O mercado petrolífero convive há longos meses com um excesso de oferta, que levou os preços para mínimos de 13 anos, mas esse desequilíbrio teve uma “inversão súbita” e já existe mais procura do que oferta, calcula o influente banco de investimento norte-americano Goldman Sachs. Os preços do petróleo já estão a subir de forma acentuada esta manhã de segunda-feira, em reação ao relatório publicado pelo Goldman Sachs, e estão a negociar nos níveis mais elevados desde novembro.

O barril de petróleo do Mar do Norte, o Brent, que serve de referência às importações portuguesas, aproximou-se dos 49 dólares esta segunda-feira. Segundo a Bloomberg, a cotação está a subir 1,7% para 48,65 dólares — depois de ter chegado, esta manhã, a ser negociado a 48,90 dólares por barril (um máximo de seis meses).

O Goldman Sachs já previa que, eventualmente, os preços baixos contribuíssem para reduzir a produção e, por outro lado, que a procura crescesse. Mas o banco de investimento estima que o mercado tenha passado para défice já neste mês de maio. A confirmar-se, isso aconteceu um trimestre antes do que o Goldman Sachs antecipava, afirmam os analistas Damien Courvalin e Jeffrey Currie.

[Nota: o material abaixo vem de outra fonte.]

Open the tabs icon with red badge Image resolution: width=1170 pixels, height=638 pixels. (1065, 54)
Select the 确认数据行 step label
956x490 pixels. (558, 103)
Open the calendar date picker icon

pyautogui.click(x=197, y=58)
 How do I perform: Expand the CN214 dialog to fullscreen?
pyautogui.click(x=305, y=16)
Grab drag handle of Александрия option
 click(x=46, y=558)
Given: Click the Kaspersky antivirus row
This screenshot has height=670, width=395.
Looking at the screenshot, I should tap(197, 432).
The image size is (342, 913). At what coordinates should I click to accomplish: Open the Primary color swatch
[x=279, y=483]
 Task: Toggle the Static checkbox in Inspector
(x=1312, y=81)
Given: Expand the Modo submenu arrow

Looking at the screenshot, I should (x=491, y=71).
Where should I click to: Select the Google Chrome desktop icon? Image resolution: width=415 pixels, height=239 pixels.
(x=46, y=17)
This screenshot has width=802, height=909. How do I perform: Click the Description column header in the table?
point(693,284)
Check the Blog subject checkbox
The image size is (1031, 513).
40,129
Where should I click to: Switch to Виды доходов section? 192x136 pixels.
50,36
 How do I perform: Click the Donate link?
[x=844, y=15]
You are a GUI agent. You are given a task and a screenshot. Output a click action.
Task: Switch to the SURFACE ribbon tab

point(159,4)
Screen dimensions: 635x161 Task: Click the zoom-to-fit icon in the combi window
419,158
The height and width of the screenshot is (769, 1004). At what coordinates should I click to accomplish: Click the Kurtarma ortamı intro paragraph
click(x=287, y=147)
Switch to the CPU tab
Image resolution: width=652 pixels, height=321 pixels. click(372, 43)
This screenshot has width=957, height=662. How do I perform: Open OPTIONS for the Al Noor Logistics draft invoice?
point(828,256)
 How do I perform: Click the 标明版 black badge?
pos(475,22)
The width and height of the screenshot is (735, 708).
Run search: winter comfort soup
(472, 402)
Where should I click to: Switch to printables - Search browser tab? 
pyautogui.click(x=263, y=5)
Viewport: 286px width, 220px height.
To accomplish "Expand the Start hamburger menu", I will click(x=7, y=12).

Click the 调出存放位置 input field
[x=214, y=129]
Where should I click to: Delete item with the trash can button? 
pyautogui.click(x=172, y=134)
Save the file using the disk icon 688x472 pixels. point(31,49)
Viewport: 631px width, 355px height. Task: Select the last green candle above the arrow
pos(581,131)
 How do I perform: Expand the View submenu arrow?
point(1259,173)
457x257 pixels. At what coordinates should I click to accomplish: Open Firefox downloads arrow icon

O reequilíbrio físico no mercado petrolífero começou, finalmente”, afirmam os especialistas do Goldman Sachs.
Os analistas decidiram, assim, rever em alta a estimativa de preço do petróleo nos EUA para 50 dólares por barril, na segunda metade de 2016, quando em março apontava para um valor de 45 dólares por barril. Os incêndios no Canadá e as perturbações na produção causadas por milícias na Nigéria deverão fazer com que o mercado continue em défice até ao final do ano, diz o Goldman, o que será um fator impulsionador dos preços.